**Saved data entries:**
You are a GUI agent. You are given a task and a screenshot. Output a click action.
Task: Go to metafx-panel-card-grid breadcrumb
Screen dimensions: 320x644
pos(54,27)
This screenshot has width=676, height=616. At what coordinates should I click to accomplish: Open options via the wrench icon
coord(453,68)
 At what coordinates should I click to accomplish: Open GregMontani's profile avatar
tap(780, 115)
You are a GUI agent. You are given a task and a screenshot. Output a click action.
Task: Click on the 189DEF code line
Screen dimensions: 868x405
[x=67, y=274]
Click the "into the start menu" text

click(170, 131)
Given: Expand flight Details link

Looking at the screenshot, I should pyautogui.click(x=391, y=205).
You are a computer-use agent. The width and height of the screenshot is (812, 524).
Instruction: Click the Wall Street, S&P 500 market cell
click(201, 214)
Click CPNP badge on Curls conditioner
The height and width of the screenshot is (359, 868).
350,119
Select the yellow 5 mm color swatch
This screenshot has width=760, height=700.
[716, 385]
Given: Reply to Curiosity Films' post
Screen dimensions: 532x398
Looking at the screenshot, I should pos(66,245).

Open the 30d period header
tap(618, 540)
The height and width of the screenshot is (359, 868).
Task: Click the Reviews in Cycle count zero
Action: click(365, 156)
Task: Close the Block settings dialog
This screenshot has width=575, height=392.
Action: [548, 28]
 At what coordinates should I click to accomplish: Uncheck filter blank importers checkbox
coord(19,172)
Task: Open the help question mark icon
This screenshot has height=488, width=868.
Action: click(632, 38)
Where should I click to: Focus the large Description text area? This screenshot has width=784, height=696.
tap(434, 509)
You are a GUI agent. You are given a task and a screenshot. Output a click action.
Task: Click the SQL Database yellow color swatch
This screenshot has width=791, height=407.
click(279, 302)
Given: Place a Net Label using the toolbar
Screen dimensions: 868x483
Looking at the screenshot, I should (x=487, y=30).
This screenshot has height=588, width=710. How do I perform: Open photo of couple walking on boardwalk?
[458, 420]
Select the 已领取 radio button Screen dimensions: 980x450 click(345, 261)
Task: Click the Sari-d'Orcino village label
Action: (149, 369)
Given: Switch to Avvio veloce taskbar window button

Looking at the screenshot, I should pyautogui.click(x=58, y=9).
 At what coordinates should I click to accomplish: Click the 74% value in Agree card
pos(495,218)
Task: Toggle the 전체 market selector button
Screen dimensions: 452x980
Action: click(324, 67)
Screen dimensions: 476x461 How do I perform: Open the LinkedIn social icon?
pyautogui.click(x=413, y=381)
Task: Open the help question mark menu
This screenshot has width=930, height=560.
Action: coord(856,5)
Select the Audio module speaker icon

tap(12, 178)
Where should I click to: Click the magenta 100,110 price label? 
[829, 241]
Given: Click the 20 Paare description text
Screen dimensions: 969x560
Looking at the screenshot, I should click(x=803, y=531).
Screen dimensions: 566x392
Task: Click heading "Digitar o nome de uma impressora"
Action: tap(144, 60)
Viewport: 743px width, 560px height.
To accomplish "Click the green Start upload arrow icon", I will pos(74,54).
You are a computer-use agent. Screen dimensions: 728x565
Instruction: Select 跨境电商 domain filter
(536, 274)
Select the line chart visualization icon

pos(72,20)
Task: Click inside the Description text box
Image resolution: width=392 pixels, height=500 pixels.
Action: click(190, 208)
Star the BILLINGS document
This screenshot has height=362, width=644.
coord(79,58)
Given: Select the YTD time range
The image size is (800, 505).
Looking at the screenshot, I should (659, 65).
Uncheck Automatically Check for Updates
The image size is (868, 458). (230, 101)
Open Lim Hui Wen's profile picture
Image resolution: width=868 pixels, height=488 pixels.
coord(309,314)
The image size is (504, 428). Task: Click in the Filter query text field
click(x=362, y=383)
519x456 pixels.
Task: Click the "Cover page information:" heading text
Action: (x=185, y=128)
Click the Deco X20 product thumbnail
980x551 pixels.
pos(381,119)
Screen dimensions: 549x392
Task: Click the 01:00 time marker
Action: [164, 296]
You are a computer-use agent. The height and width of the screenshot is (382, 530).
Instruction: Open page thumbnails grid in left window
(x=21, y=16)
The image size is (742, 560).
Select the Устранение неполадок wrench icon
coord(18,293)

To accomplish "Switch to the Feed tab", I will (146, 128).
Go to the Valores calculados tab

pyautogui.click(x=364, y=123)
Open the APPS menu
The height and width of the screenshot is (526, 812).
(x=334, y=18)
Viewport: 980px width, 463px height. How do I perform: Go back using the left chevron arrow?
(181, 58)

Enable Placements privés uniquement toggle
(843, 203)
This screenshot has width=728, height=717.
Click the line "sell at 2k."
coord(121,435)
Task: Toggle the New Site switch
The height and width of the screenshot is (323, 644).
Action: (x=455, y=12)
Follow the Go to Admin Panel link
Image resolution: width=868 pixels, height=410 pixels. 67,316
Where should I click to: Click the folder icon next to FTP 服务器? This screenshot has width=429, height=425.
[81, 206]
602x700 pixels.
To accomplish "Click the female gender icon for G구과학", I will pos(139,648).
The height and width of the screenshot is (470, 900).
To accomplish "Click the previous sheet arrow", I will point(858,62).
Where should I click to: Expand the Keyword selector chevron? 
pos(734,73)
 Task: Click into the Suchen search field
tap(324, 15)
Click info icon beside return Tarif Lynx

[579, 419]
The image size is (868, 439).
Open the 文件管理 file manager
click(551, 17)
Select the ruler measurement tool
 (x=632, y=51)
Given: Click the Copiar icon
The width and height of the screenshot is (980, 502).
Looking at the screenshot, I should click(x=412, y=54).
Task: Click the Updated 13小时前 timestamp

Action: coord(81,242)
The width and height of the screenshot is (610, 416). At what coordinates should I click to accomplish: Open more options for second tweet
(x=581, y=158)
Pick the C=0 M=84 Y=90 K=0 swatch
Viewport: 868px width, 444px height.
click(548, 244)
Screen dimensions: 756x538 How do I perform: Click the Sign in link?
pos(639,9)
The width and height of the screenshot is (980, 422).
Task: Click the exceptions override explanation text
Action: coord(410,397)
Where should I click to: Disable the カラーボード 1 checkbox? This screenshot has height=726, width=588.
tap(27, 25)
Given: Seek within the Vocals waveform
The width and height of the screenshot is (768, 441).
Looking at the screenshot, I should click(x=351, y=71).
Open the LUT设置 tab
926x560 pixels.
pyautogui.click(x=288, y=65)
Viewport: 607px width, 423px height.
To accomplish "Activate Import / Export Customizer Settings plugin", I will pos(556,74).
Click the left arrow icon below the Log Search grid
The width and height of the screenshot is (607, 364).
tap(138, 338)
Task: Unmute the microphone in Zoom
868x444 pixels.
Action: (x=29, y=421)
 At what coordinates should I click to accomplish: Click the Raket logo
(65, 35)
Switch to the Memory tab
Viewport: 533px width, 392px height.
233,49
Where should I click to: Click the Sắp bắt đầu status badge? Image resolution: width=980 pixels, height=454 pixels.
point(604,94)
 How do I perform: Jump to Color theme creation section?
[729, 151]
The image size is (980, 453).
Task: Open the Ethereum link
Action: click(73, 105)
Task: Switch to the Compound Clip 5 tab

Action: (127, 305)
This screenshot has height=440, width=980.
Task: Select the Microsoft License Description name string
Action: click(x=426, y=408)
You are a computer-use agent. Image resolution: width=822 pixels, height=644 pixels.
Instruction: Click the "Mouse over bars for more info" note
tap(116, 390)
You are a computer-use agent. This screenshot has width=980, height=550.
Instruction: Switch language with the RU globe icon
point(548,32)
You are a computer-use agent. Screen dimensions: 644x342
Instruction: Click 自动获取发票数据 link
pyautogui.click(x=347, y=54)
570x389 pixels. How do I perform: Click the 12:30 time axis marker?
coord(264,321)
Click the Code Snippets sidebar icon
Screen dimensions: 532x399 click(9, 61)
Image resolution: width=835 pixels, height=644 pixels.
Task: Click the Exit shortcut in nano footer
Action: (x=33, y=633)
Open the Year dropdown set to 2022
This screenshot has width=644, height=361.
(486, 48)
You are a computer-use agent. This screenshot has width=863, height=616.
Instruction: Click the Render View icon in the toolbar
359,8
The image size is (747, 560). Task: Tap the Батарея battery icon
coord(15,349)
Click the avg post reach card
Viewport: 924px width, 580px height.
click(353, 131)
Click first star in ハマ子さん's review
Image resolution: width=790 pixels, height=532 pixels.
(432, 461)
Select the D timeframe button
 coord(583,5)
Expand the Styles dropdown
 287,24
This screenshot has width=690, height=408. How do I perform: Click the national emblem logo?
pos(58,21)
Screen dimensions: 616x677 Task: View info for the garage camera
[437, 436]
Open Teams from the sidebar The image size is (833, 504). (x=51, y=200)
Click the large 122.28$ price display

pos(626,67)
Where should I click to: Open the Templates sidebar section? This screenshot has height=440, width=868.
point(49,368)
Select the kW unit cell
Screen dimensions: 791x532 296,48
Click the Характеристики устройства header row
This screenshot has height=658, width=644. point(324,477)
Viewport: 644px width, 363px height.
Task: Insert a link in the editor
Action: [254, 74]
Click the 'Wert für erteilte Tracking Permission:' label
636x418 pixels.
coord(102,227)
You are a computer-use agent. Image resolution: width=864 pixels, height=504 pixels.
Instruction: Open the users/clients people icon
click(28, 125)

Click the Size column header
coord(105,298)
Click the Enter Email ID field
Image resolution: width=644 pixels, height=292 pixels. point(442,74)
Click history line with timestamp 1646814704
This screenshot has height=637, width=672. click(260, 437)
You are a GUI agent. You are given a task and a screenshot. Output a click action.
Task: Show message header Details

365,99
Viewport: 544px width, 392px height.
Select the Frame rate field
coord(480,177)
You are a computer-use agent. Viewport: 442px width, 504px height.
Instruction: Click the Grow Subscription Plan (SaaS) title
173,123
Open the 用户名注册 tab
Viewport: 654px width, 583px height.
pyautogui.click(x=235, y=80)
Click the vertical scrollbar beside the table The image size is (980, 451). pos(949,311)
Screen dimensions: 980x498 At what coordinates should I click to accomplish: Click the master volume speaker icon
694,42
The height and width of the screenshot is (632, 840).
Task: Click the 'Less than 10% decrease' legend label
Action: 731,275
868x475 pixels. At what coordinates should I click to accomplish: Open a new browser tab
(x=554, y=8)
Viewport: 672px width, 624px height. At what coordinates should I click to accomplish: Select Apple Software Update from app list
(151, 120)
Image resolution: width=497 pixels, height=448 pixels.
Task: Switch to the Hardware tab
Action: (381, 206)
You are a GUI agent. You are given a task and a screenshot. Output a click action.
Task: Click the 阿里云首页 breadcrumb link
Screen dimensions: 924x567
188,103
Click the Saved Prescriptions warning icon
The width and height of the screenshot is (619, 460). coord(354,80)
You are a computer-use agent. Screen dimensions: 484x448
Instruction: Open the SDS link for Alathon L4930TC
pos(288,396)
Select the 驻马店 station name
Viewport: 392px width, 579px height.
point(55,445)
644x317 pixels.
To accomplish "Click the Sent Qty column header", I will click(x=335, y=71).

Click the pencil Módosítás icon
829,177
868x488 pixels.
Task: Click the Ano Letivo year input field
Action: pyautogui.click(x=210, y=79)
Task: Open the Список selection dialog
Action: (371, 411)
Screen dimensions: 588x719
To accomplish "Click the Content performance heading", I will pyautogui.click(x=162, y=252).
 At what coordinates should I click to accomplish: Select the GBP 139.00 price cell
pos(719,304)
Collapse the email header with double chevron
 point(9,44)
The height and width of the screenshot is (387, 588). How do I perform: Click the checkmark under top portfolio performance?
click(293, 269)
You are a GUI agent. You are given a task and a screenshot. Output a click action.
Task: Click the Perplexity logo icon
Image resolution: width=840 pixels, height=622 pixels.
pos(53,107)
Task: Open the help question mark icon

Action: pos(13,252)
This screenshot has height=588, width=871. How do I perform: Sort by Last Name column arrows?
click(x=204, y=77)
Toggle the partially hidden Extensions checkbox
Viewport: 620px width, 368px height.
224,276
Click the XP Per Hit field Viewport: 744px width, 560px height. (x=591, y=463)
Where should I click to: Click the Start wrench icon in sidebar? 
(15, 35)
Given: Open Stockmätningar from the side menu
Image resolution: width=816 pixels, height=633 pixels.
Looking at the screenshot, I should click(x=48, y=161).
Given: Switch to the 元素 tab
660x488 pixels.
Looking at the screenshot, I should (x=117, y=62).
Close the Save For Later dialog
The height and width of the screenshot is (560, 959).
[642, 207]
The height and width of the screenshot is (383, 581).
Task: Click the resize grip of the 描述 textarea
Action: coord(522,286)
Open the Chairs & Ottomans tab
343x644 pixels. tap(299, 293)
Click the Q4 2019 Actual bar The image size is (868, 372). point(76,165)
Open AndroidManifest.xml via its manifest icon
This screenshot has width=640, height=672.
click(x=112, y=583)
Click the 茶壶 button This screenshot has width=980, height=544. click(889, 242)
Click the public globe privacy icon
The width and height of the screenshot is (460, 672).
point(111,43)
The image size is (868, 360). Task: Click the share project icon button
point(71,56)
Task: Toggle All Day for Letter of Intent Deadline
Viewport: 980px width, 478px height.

**Brief:**
Write down, word for word, the lines above from the one containing "Viewport: 544px width, 392px height." through the one containing "Click the vertical", both ends included.

**Exercise answer:**
Viewport: 544px width, 392px height.
Select the Frame rate field
coord(480,177)
You are a computer-use agent. Viewport: 442px width, 504px height.
Instruction: Click the Grow Subscription Plan (SaaS) title
173,123
Open the 用户名注册 tab
Viewport: 654px width, 583px height.
pyautogui.click(x=235, y=80)
Click the vertical scrollbar beside the table The image size is (980, 451). pos(949,311)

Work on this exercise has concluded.